(Records for the task)

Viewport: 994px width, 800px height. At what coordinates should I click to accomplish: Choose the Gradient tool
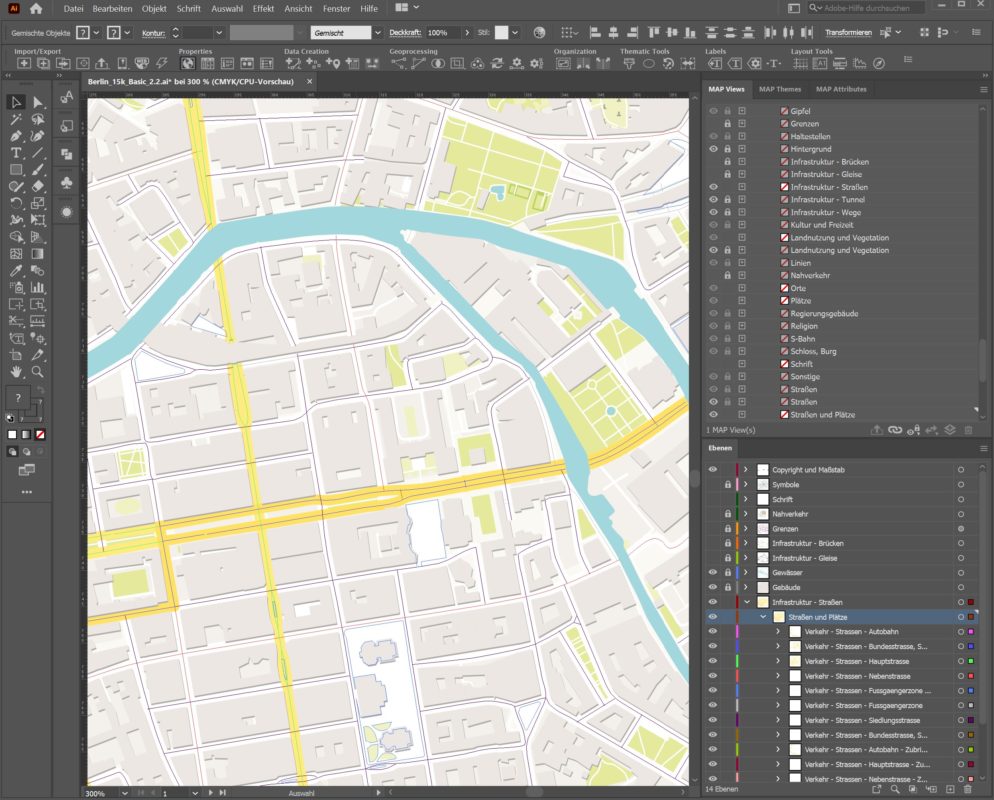click(37, 252)
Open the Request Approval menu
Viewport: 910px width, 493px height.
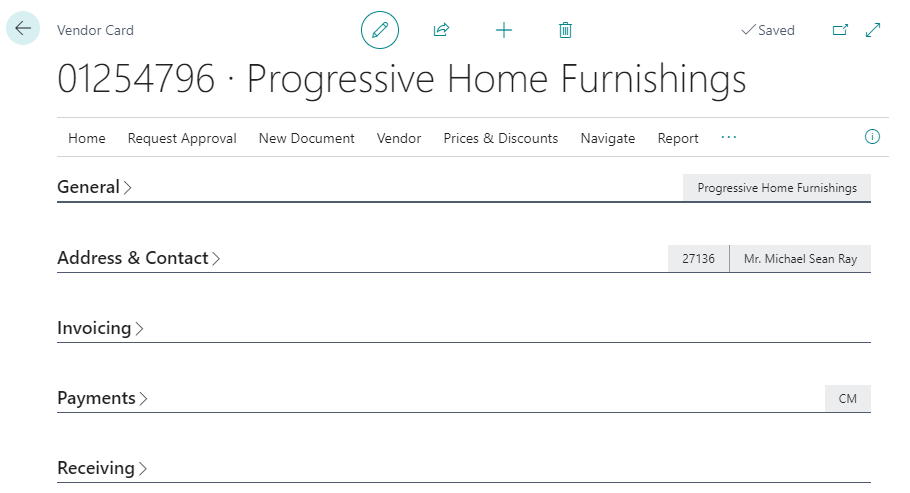(182, 138)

(End Records for the task)

_Task:_ In the transcription, every picture is to be excluded and the records above given again exactly.

_Solution to the exercise:_
Viewport: 994px width, 800px height. At what coordinates should I click to accomplish: Choose the Gradient tool
click(37, 252)
Open the Request Approval menu
Viewport: 910px width, 493px height.
(182, 138)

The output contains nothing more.